Understanding carbon numbering is crucial in biochemical pathways, particularly when discussing the conversion of dihydroxyacetone phosphate (DHAP) to glyceraldehyde-3-phosphate (G3P). In this context, the carbon numbering reflects the original glucose molecule from which these compounds are derived. For instance, the carbons in DHAP correspond to carbons 1, 2, and 3 of glucose, while G3P corresponds to carbons 4, 5, and 6. This is important because the enzyme triosephosphate isomerase facilitates this reversible reaction, which has a delta G close to 0, indicating that it can easily proceed in either direction.
As we progress through the glycolytic pathway, it is essential to remember that each glucose molecule ultimately yields two molecules of G3P. Therefore, all subsequent reactions must be mentally doubled, even if only one molecule is illustrated. In the next step, glyceraldehyde-3-phosphate dehydrogenase catalyzes the conversion of G3P into 1,3-bisphosphoglycerate (1,3-BPG) by adding an inorganic phosphate and reducing NAD+ to NADH. This reaction also has a delta G close to 0, reinforcing its reversible nature.
Following this, phosphoglycerate kinase catalyzes the conversion of 1,3-BPG to 3-phosphoglycerate (3-PG) while generating ATP through substrate-level phosphorylation. This reaction has a negative delta G, indicating it is favorable, although it is still somewhat reversible under cellular conditions.

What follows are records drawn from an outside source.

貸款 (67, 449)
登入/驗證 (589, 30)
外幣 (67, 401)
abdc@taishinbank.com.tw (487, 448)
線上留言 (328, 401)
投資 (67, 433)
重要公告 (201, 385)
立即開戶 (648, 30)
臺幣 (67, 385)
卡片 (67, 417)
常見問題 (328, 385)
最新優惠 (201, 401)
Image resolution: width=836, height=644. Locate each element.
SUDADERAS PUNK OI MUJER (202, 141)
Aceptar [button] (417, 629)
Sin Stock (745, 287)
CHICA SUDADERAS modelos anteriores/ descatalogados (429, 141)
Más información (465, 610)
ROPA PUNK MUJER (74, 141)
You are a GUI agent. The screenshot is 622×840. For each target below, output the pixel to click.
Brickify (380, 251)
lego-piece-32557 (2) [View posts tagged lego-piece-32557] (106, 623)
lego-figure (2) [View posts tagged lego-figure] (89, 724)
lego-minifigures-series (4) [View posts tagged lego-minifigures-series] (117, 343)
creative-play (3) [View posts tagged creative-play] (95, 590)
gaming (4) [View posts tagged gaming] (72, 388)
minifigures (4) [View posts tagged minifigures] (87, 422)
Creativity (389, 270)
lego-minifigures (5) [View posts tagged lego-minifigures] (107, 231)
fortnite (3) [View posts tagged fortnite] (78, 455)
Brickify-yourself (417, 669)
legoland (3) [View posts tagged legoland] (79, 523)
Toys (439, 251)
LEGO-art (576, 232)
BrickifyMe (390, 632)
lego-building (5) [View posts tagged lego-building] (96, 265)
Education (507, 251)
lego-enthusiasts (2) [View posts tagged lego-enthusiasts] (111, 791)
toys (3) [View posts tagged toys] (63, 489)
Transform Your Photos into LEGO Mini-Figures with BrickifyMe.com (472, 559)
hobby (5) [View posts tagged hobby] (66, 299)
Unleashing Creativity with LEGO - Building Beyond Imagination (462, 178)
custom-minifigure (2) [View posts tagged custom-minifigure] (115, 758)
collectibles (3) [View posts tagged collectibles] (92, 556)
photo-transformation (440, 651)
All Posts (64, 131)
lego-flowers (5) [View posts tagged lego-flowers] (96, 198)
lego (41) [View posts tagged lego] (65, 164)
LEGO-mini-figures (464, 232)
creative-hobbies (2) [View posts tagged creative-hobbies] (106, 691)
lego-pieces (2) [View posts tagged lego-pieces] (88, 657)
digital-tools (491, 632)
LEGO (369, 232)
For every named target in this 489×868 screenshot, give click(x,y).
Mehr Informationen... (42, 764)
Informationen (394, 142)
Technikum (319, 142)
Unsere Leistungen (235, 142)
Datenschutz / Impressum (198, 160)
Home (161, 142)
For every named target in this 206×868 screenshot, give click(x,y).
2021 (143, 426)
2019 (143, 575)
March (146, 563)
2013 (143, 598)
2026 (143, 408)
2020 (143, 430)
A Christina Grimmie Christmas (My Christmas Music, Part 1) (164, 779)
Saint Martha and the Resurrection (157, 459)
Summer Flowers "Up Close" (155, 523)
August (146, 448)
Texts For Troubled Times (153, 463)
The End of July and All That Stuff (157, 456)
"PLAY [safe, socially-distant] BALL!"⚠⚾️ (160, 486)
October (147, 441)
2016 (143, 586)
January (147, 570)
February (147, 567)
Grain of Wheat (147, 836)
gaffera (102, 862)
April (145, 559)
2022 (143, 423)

The phosphate group that was added in the previous step is removed in this process.
Next, 3-phosphoglycerate mutase facilitates the conversion of 3-PG to 2-phosphoglycerate (2-PG) by shifting the phosphate group to a different position on the molecule. This reaction also has a delta G close to 0, allowing for reversibility. Throughout these steps, it is vital to keep track of the carbon numbering, as it reflects the original glucose molecule and helps clarify the transformations occurring at each stage.